**Problem to work on**
Only the lines from the one with "The height and width of the screenshot is (301, 500)." through the last line of the data below are to be duplicated, exactly and without pictures.

**Records shown**
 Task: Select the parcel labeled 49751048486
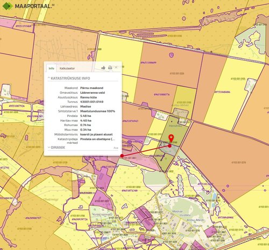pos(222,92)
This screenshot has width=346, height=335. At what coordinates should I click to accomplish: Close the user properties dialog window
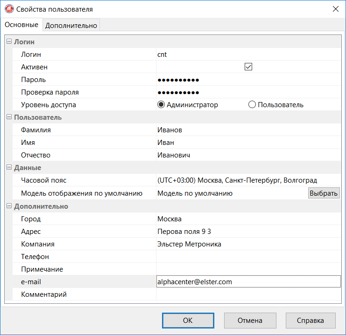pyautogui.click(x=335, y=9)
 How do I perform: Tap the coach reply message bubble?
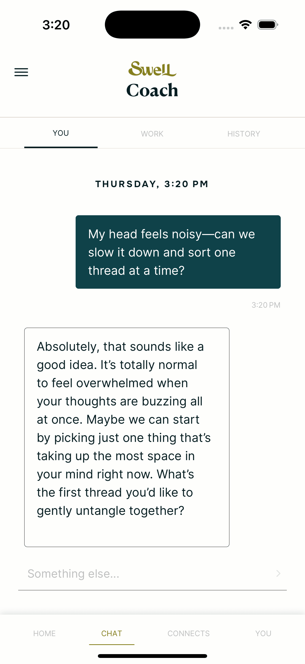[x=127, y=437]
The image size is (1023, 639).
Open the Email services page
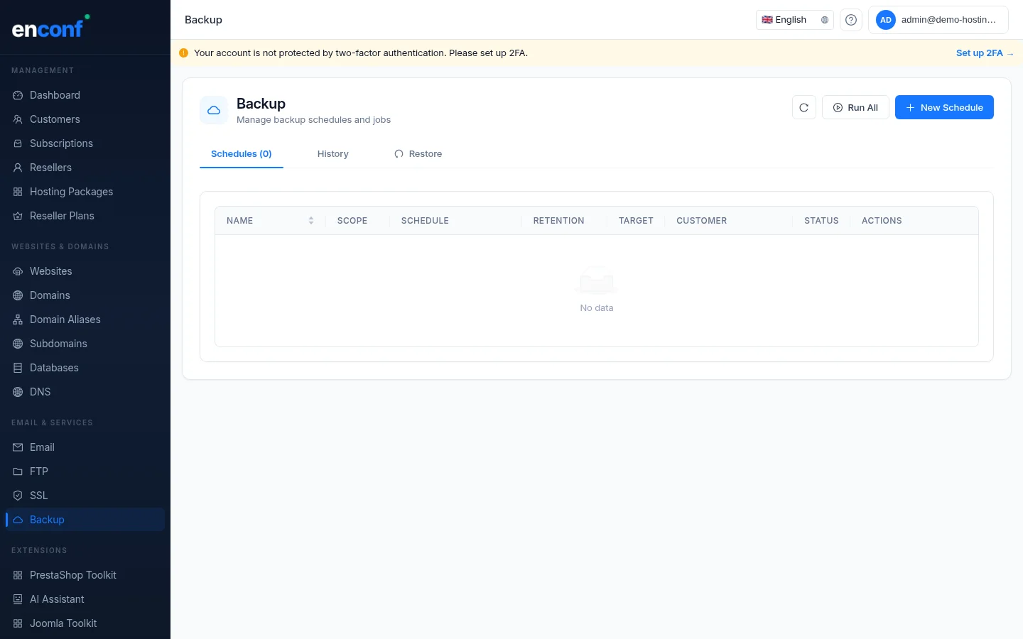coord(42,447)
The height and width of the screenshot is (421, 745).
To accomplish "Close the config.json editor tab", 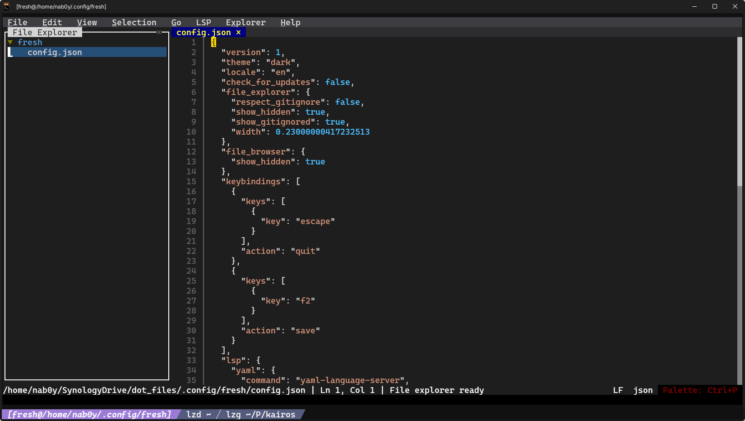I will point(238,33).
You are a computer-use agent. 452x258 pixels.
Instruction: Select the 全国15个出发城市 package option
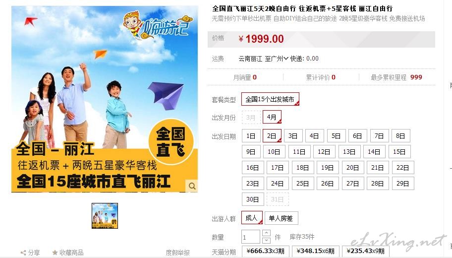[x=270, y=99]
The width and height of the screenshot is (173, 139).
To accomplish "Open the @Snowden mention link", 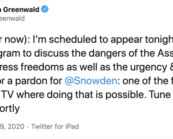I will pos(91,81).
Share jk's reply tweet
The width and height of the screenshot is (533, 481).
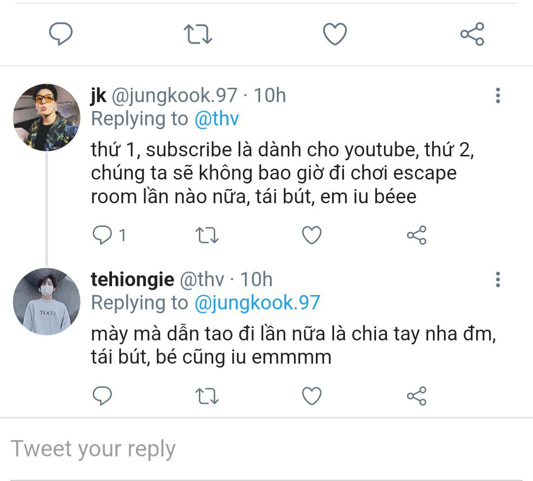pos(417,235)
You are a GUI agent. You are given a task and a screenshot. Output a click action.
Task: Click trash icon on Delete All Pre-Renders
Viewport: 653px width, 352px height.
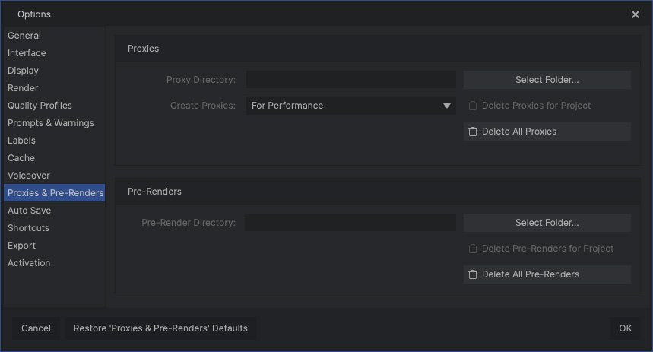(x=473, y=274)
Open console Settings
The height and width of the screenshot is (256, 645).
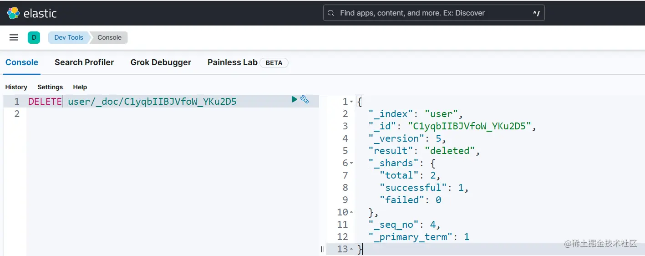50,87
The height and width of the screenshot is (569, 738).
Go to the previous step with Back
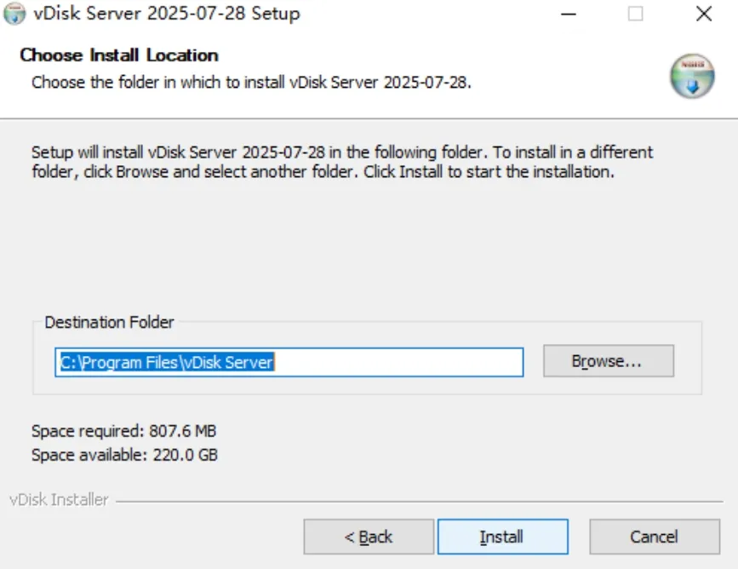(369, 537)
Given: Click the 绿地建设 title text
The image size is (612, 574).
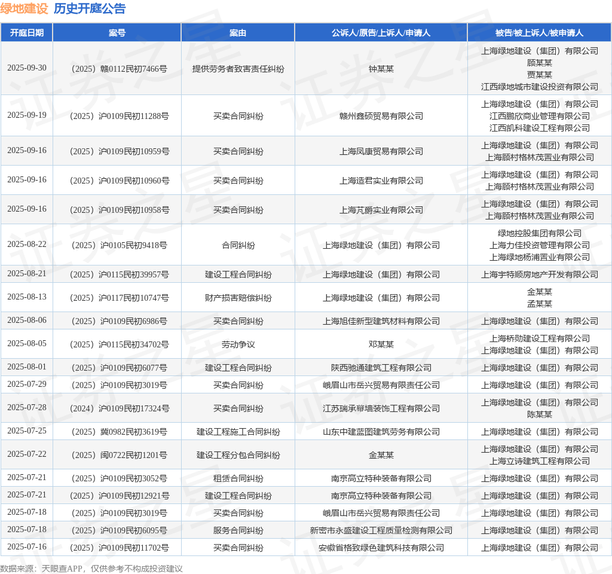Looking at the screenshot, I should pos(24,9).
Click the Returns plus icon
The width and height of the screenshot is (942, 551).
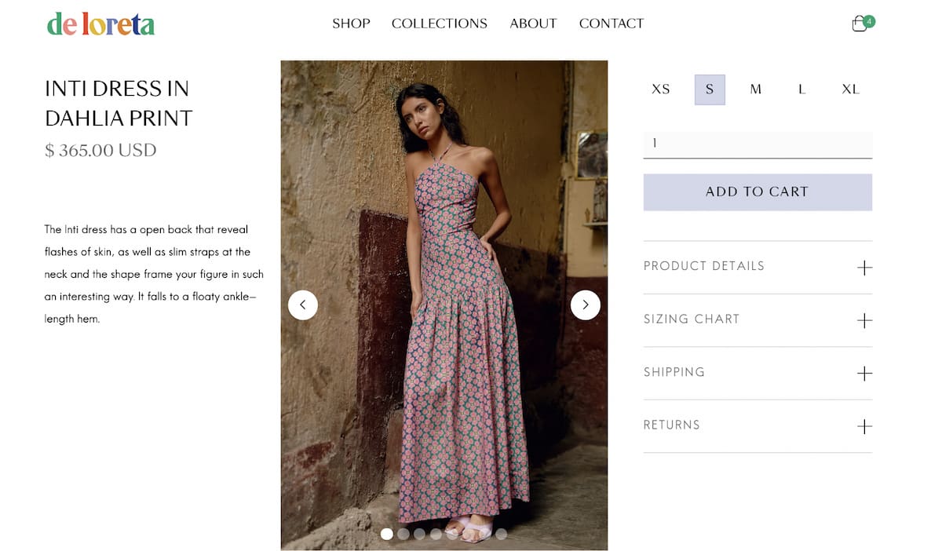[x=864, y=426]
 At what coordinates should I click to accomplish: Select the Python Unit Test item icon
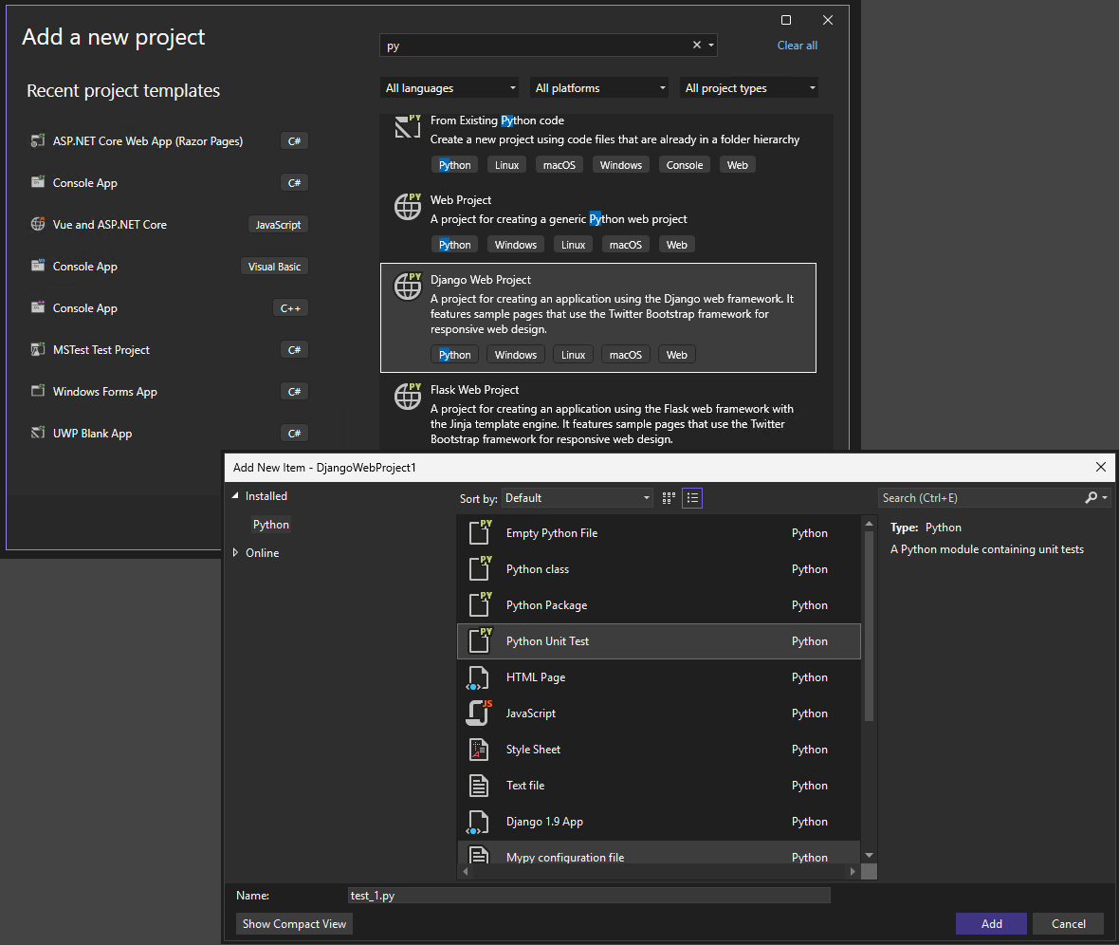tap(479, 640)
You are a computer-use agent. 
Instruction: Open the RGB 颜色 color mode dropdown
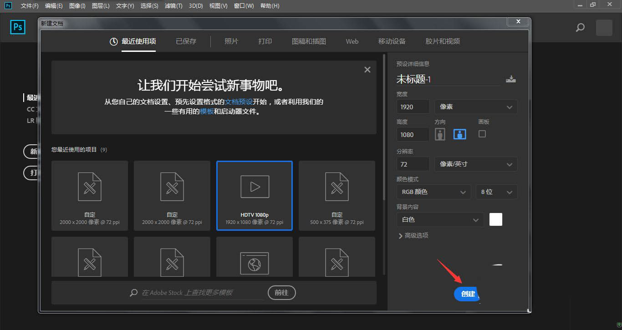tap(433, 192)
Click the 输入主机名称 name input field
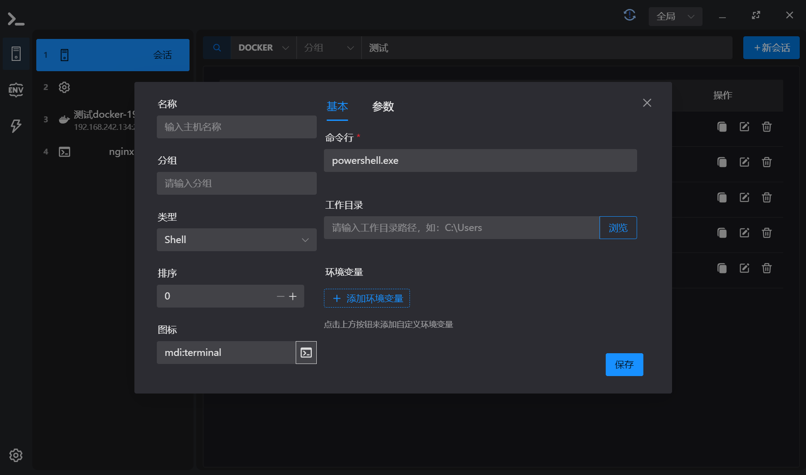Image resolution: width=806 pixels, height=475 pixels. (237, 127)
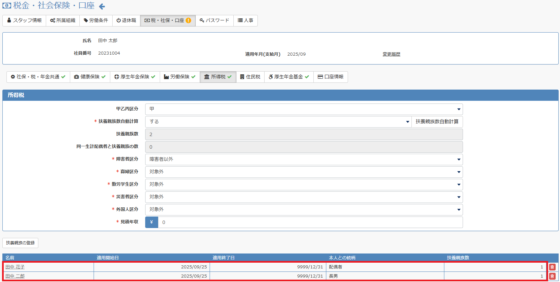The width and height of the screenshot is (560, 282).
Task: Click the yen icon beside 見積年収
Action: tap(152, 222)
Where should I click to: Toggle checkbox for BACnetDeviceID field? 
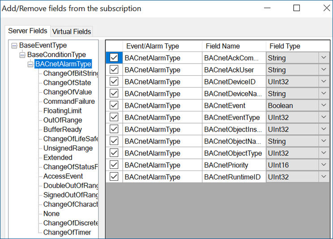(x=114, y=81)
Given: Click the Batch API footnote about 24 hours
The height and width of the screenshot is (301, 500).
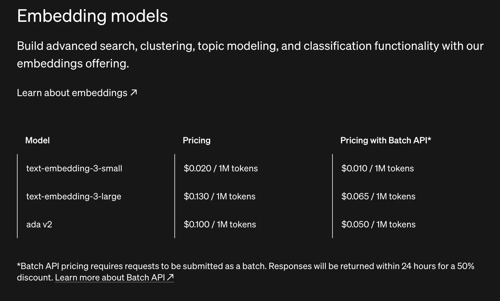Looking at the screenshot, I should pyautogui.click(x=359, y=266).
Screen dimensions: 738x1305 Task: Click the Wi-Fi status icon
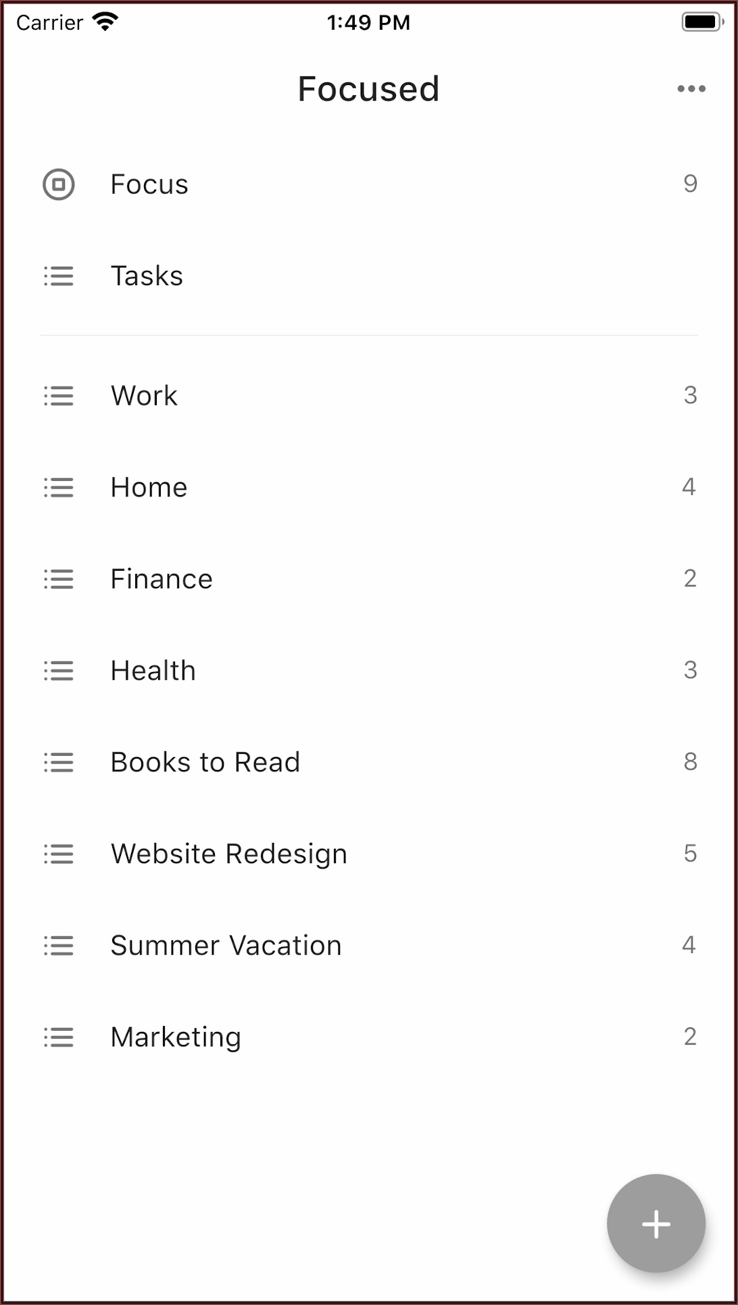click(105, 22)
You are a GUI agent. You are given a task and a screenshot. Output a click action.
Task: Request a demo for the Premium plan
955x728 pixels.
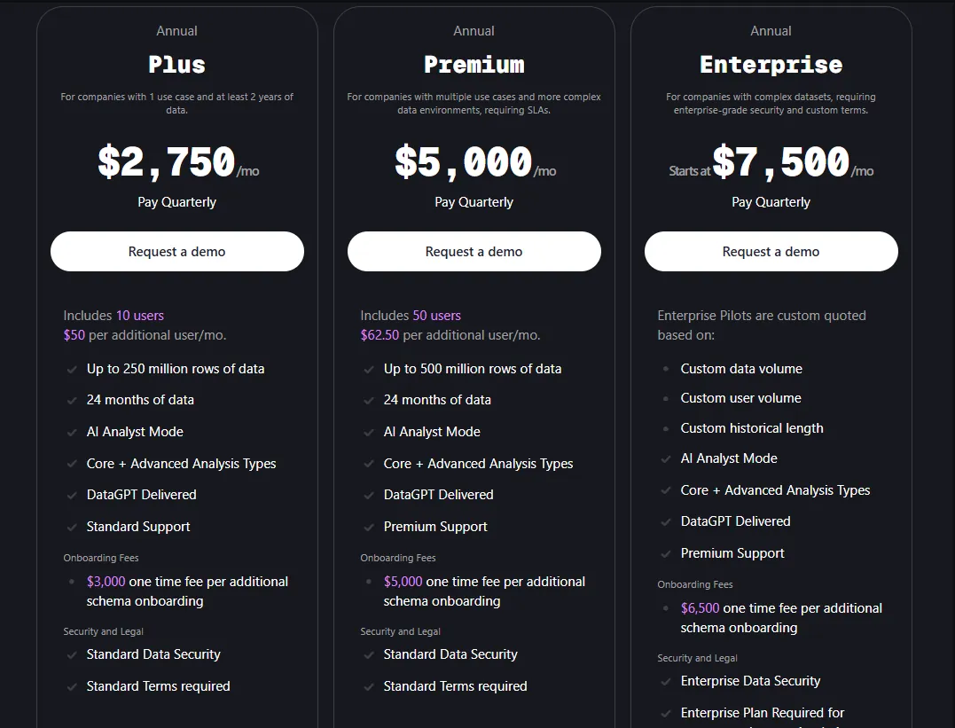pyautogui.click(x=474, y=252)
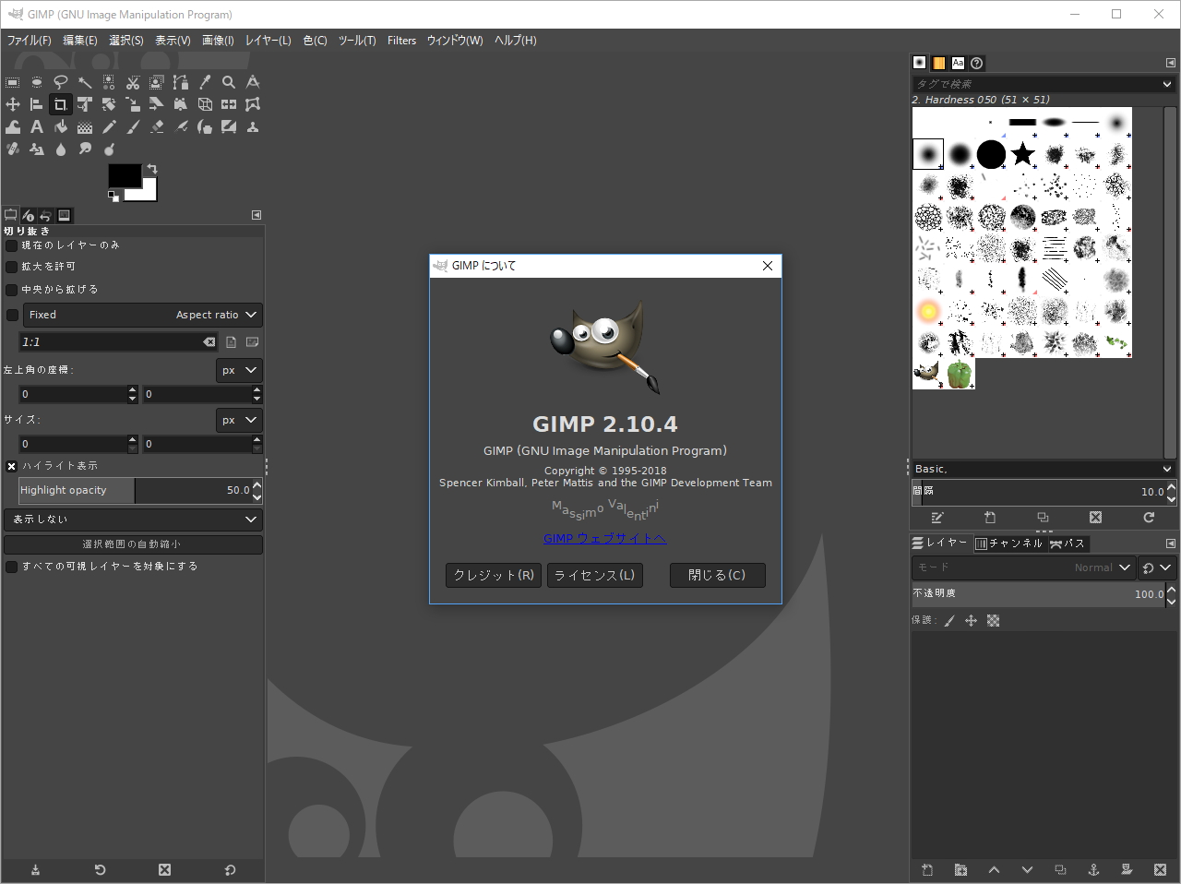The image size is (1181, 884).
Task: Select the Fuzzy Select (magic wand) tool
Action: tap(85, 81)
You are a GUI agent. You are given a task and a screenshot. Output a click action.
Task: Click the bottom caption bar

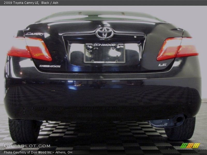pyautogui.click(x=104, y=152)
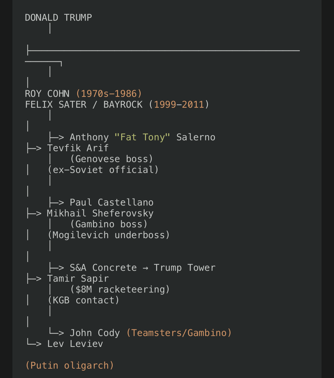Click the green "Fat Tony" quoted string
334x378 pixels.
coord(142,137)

**Result below**
The height and width of the screenshot is (301, 500).
Looking at the screenshot, I should pyautogui.click(x=359, y=266).
Screen dimensions: 738x1305 Task: Click the Wi-Fi status icon
click(105, 22)
You are a GUI agent. You are given a task and a screenshot. Output a click action.
Task: Request a demo for the Premium plan
955x728 pixels.
pyautogui.click(x=474, y=252)
The image size is (1181, 884).
Task: Select the Fuzzy Select (magic wand) tool
Action: tap(85, 81)
You are a GUI agent. You are given a task and a screenshot. Output a click action.
Task: Click the bottom caption bar

pyautogui.click(x=104, y=152)
Click the green "Fat Tony" quoted string
334x378 pixels.
coord(142,137)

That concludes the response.